Scooby has rich formatting for Jupyter notebooks and rich text formatting for just about every other environment. We designed this module to be lightweight such that it could easily be added as a dependency to Python projects for environment reporting when debugging. Simply add scooby to your dependencies and implement a function to have scooby report on the aspects of the environment you care most about.

Is scooby unable to detect aspects of an environment that you'd like to know? We absolutely welcome feature requests and pull requests, so let us know what you think!

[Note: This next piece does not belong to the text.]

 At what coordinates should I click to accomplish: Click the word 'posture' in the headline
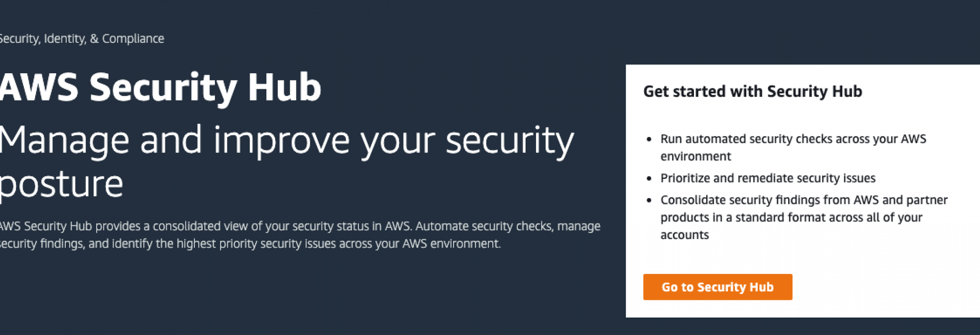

This work is derived from Dieter Werthmuller's work towards creating a version reporting tool for the empymod and SimPEG projects. This package has been altered to create a lightweight, pure Python implementation with no non-standard dependencies so that it can easily be used as an environment reporting tool in any Python library with minimal impact.

Usage

This is a toolset to easily report your Python environment's package versions and hardware resources. Usage is simply:

>>> import scooby
>>> scooby.Versions()

------------------------------------------------------
  Tue Jun 25 13:10:46 2019 MDT

         Darwin : OS
             12 : CPU(s)
         1.16.3 : numpy
          1.3.0 : scipy
          7.5.0 : IPython
          3.1.0 : matplotlib

  3.7.3 | packaged by conda-forge | (default, Mar 27
  2019, 15:43:19)  [Clang 4.0.1
  (tags/RELEASE_401/final)]

  Intel(R) Math Kernel Library Version 2018.0.3
  Product Build 20180406 for Intel(R) 64
  architecture applications
------------------------------------------------------

But you can also add addtional packages too if you'd like via the addtional keyword argument:

>>> scooby.Versions(additional='pyvista')

------------------------------------------------------
  Tue Jun 25 13:13:37 2019 MDT

         Darwin : OS
             12 : CPU(s)
         1.16.3 : numpy
          1.3.0 : scipy
          7.5.0 : IPython
          3.1.0 : matplotlib
         0.20.4 : pyvista

  3.7.3 | packaged by conda-forge | (default, Mar 27
  2019, 15:43:19)  [Clang 4.0.1
  (tags/RELEASE_401/final)]

  Intel(R) Math Kernel Library Version 2018.0.3
  Product Build 20180406 for Intel(R) 64
  architecture applications
------------------------------------------------------

Or maybe you want a whole bunch of additional packages:

>>> scooby.Versions(additional=['pyvista', 'vtk', 'appdirs',])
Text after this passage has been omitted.